In the health and fitness world, seemingly every way you look, every show you watch, and every social media account you follow all have a different viewpoint on nutrition.
Diets such as keto, carnivore, vegan, etc. all have merits and are all touted by different professionals and celebrities alike.
With so many contrasting options claiming to be superior, nutrition can seem like a daunting and complicated realm to dive into. But should it?
Here’s the secret nutrition advice that can help you accomplish all the goals you have for yourself — do what work best FOR YOU. It really is that simple. The easiest way to stick to a nutrition plan — whether you want to lose fat, gain muscle and everything in between — is to find a way of eating that is enjoyable and sustainable for you. If you can see yourself sticking to keto for the rest of your life, then by all means do so. Want to give up meat or dairy and be vegan? Great, then go ahead and adopt that lifestyle if you can stick to it.
While nutrition can be complicated, once you start to branch off into smaller or more minor details, certain foundational aspects exist. Many people have heard the term calorie, but what is a calorie? Quite simply, it is a unit of energy. All food has calories, some more than others. How many calories you consume determines whether you gain or lose weight. Within calories are two main groups, macronutrients and micronutrients. Macronutrients involve protein, carbohydrates and fats. Every gram of protein and carbohydrate has 4 calories, while every gram of fat has 9 calories. Micronutrients include vitamins and minerals.
How does this apply to training?
No matter what style of exercise or training you subscribe to, protein is going to play a very crucial role. Protein is what is referred to as the building block of muscle, and it is essential for keeping you performing at a peak level.
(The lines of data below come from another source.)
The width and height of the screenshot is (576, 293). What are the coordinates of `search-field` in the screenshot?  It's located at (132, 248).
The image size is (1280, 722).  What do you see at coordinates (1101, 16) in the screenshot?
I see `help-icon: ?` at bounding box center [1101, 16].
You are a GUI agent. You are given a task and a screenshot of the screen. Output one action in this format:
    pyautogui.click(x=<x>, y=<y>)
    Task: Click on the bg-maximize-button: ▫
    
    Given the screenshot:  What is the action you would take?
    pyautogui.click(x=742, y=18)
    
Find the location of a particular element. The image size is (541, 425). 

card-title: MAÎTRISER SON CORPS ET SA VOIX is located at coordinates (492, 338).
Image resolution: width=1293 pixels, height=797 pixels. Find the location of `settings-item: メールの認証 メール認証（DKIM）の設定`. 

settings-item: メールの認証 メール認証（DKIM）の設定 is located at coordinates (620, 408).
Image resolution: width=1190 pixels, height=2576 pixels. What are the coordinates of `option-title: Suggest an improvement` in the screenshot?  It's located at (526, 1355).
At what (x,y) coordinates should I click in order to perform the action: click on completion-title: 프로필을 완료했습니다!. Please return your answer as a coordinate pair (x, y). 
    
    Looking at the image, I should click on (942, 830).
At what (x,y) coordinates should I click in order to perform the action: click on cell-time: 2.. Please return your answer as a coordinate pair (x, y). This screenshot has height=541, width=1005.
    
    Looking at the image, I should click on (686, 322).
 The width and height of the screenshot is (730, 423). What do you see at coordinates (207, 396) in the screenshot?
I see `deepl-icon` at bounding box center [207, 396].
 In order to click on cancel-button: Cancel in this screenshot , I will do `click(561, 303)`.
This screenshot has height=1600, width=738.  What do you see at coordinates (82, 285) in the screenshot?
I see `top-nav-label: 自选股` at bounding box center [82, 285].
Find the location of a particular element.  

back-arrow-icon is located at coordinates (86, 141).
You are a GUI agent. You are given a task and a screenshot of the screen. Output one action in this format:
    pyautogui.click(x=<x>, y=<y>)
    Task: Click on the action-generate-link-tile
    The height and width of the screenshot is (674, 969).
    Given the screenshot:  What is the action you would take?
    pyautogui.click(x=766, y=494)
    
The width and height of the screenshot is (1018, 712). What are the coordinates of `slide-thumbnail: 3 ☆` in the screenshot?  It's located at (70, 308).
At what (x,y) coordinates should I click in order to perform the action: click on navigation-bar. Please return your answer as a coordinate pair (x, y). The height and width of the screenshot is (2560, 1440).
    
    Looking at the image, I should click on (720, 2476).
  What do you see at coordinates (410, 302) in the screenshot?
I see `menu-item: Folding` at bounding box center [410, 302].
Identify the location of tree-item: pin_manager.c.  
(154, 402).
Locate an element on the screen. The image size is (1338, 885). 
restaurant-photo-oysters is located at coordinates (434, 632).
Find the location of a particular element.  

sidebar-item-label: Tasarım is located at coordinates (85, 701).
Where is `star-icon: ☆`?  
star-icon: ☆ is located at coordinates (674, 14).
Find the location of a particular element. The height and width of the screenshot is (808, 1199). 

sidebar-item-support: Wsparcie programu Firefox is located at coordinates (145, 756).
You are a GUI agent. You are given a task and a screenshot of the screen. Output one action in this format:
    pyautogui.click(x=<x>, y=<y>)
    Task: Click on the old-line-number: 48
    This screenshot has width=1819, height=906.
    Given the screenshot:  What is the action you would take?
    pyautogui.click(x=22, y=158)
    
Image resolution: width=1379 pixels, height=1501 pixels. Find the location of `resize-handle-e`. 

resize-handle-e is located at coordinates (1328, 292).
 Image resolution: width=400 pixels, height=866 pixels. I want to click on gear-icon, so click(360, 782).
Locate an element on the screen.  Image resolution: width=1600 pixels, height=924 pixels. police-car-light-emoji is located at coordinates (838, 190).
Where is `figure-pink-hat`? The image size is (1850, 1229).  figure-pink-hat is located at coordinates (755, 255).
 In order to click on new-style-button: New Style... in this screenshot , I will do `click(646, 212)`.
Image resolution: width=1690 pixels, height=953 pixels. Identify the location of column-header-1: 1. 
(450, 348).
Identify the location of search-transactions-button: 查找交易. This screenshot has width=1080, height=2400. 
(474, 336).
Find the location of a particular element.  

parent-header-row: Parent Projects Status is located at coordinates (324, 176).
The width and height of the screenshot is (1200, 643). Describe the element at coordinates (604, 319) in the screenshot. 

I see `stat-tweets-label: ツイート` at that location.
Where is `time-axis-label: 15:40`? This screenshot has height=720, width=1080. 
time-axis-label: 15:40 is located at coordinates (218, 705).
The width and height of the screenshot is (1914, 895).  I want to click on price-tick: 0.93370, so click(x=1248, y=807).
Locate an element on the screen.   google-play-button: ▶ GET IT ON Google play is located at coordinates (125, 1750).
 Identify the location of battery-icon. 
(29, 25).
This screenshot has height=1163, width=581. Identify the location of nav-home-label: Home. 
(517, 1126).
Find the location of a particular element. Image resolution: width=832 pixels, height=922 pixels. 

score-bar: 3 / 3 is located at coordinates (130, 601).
Research has shown that the optimal intake for protein is anywhere from 1.6 to 2.8 grams of protein per kilogram of body weight. But remember, this is simply what is optimal and may not be the most sustainable for everybody. Similarly, carbohydrate and fat intake can be very individualized. Some find that carbohydrates help them recover from strenuous exercise and becomes even more important when participating in lengthy bouts of endurance exercise such as marathon running or long bike races. On the other hand, if you train recreationally and find that too many carbs leave you feeling sluggish, then there is no requirement that you have to consume a set amount. Likewise, some fat is essential for maintaining proper organ function and giving your body energy and support for cell growth.
What about hormones?
I don’t claim to be an endocrinologist and do not pretend to know how to regulate your hormones or be an expert in the field. But two hormones important to consider are ghrelin and leptin. Ghrelin, also known as the “hunger hormone,” drops shortly after eating a meal and then subsequently rises. It tells us when to consume food when our bodies have low energy and promotes fat storage when needed. Leptin works as a regulator of energy and weight to both our bodies and our brains. In other words, it tells us when we’re full and don’t need any more food. Leptin levels will generally increase as we gain fat, though our body can become resistant to leptin’s signals. On the other hand, leptin levels have been shown to continually drop during a diet.
These two hormones play an important role in hunger-related issues. So what are some evidence-based strategies that can help reduce these issues? Eating carbohydrates, eating more protein, sleeping more, reducing chronic inflammation, eating more fiber, exercising consistently, and limiting the gain of excess body fat.
These strategies work not only for preventing many hunger-related issues that can rear their ugly head while dieting, but also help with overall health and well-being. But the most important thing to remember whether looking at hormones, training for a specific event, or just exercising for good health is finding a nutritional approach that works best for you and is indefinitely sustainable!